_Problem to work on_
Two lines in the data below mark the range: the one with "Image resolution: width=1280" and the one with "Task: Open the help.figma.com/hc/requests/". Return both, along with every line between them, exactly.

_Task data_

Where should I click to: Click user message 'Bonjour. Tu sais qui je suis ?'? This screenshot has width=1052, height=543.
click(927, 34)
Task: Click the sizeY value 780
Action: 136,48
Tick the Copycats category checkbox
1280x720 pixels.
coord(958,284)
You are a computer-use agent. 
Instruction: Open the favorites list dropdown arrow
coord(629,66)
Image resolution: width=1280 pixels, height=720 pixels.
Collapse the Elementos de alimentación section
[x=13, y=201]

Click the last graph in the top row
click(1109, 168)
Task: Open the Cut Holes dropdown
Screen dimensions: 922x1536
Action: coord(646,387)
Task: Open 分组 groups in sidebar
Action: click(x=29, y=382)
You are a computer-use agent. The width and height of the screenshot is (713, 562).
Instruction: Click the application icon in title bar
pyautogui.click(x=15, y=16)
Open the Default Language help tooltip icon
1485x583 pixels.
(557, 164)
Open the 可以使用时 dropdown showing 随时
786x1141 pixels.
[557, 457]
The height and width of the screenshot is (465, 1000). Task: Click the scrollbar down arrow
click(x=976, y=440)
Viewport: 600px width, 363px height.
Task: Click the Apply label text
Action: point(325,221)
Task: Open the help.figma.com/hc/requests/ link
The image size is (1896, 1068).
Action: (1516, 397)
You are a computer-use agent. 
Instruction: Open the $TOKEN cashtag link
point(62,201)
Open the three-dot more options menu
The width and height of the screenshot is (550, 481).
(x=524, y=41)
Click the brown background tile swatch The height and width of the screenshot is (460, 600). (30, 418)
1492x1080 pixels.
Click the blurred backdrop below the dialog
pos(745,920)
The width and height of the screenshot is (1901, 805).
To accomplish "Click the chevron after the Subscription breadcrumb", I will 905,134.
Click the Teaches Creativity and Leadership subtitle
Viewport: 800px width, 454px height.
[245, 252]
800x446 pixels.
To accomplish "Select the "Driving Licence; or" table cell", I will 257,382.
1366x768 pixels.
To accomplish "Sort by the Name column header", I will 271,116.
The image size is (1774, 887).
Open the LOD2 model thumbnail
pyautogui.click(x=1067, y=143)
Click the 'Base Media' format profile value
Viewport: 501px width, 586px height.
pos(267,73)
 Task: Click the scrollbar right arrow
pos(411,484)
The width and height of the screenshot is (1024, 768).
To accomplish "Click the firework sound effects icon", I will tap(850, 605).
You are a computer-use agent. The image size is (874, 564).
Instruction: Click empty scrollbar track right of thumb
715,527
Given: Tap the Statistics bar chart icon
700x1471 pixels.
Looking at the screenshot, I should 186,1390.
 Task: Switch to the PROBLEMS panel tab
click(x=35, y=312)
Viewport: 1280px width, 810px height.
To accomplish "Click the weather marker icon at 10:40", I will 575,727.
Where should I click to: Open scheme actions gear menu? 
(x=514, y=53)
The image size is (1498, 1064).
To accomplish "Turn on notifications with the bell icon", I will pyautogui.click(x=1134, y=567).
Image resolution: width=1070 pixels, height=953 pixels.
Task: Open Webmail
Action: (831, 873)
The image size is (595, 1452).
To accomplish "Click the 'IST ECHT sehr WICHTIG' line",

_Result below_
Image resolution: width=1280 pixels, height=720 pixels.
Collapse the Elementos de alimentación section
[x=13, y=201]

Click the last graph in the top row
click(1109, 168)
Task: Open the Cut Holes dropdown
Screen dimensions: 922x1536
Action: coord(646,387)
Task: Open 分组 groups in sidebar
Action: click(x=29, y=382)
You are a computer-use agent. The width and height of the screenshot is (713, 562).
Instruction: Click the application icon in title bar
pyautogui.click(x=15, y=16)
Open the Default Language help tooltip icon
1485x583 pixels.
(557, 164)
Open the 可以使用时 dropdown showing 随时
786x1141 pixels.
[557, 457]
The height and width of the screenshot is (465, 1000). Task: Click the scrollbar down arrow
click(x=976, y=440)
Viewport: 600px width, 363px height.
Task: Click the Apply label text
Action: point(325,221)
Task: Open the help.figma.com/hc/requests/ link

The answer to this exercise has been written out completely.